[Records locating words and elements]
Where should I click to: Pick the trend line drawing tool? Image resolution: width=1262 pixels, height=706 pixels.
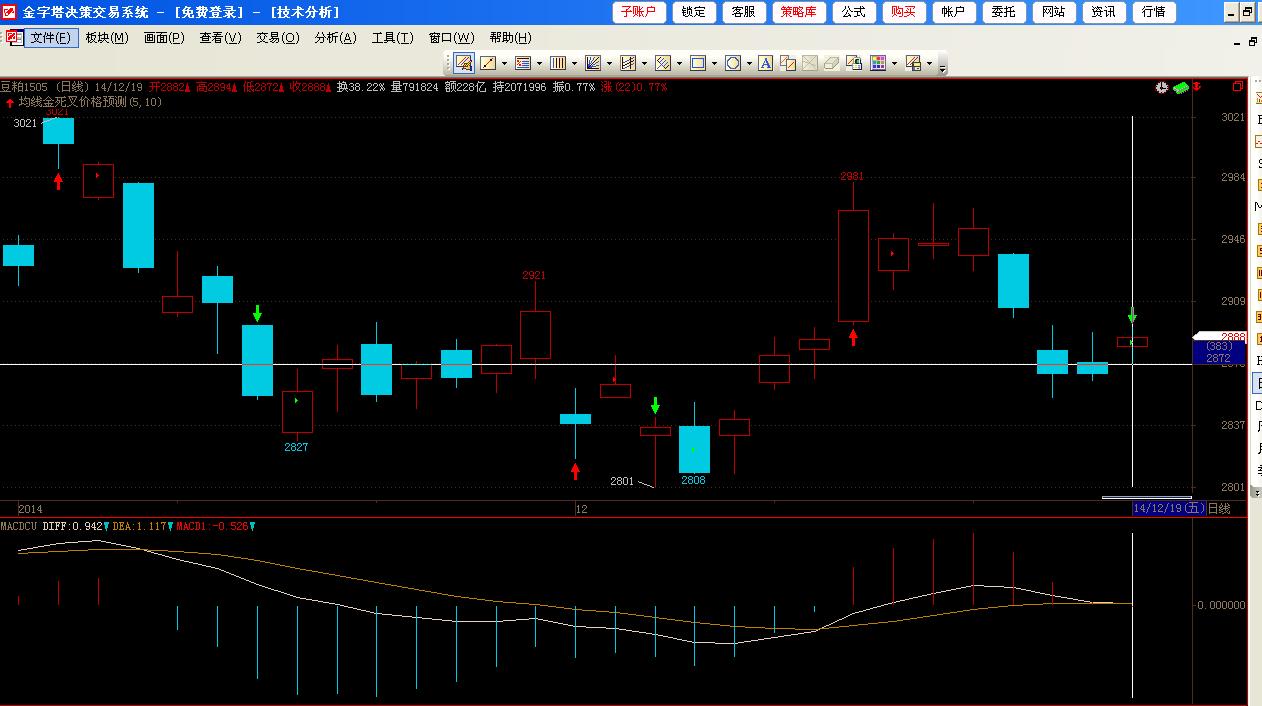(x=488, y=63)
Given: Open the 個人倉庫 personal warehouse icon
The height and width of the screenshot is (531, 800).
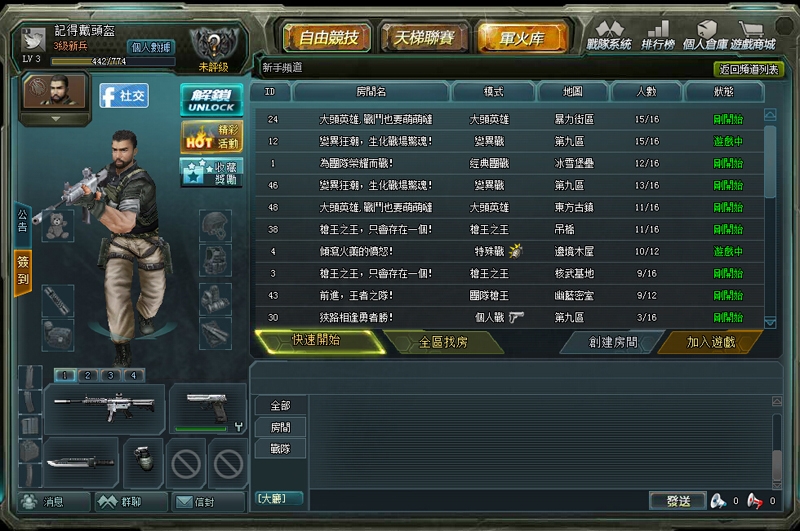Looking at the screenshot, I should pos(705,36).
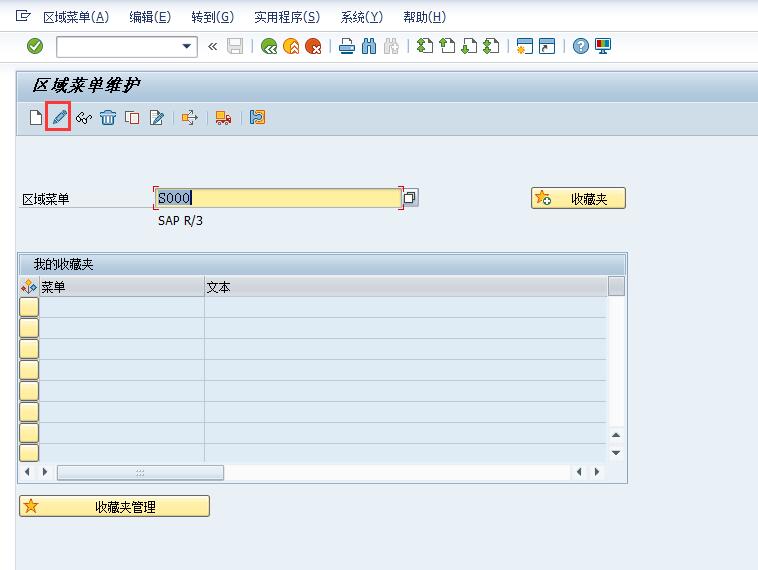Open value help beside 区域菜单 field

click(x=410, y=198)
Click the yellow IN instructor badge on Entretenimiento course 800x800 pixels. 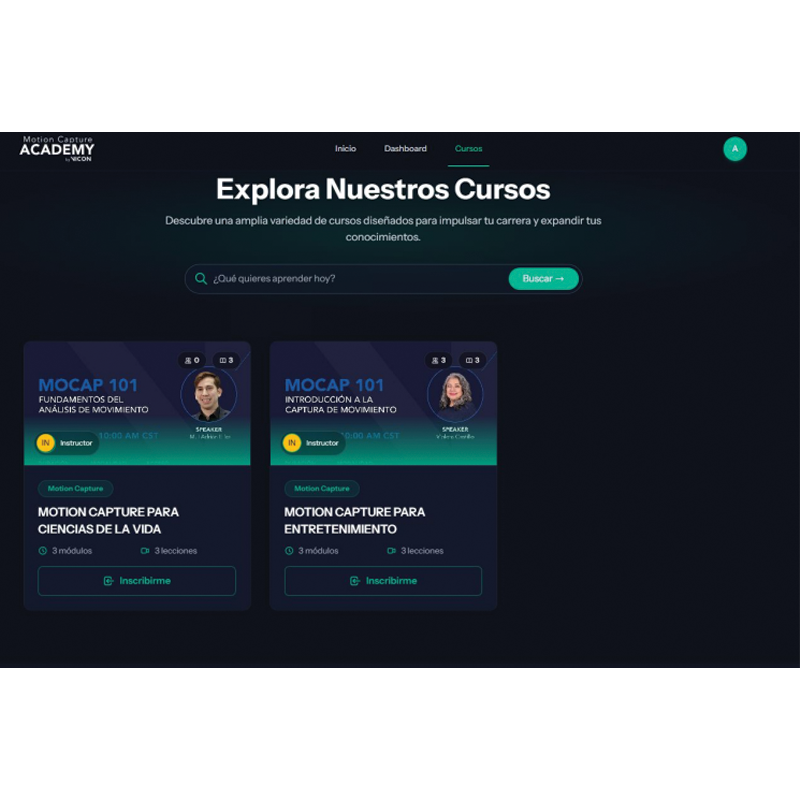point(292,443)
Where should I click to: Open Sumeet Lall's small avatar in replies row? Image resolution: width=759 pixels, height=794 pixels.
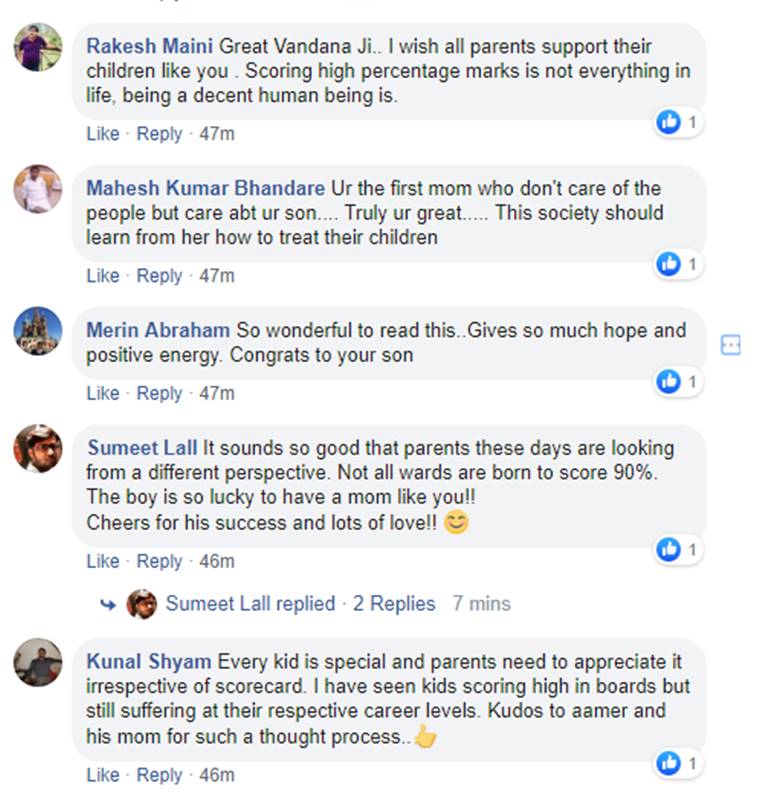coord(142,604)
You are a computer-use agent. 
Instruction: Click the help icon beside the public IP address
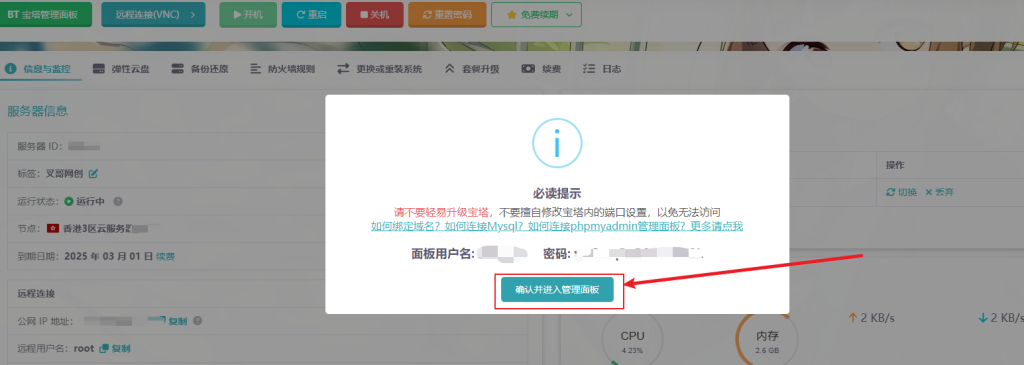coord(197,321)
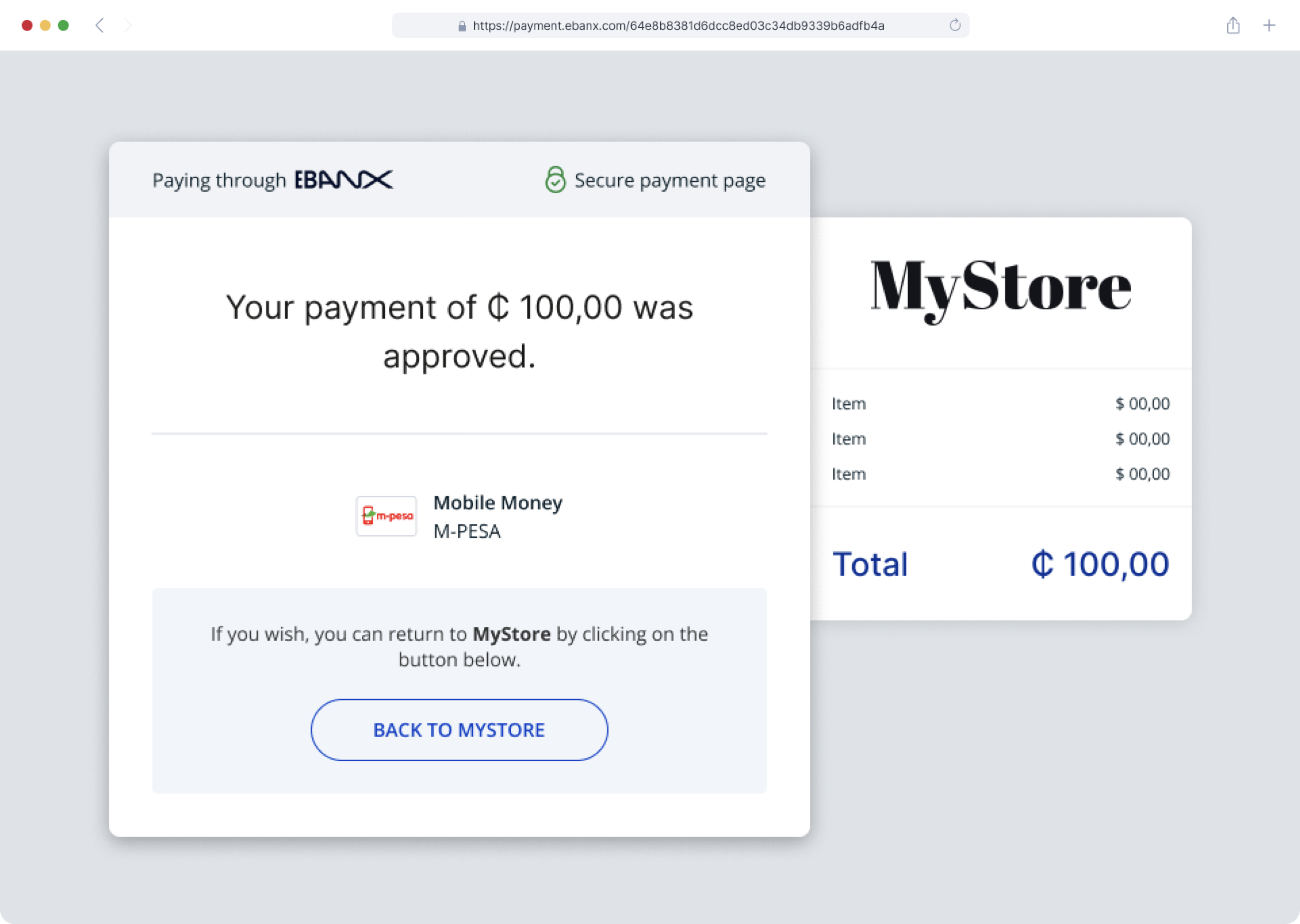Click the browser forward arrow
Screen dimensions: 1300x924
tap(127, 26)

Written exercise: Reproduce the records word for word from the line containing "Where should I click to: Open" through the end of the records, leaving out the pictures.

Finished answer:
Where should I click to: Open Sumeet Lall's small avatar in replies row? Image resolution: width=759 pixels, height=794 pixels.
coord(142,604)
You are a computer-use agent. 
Instruction: Click the help icon beside the public IP address
coord(197,321)
Click the browser forward arrow
Screen dimensions: 1300x924
tap(127, 26)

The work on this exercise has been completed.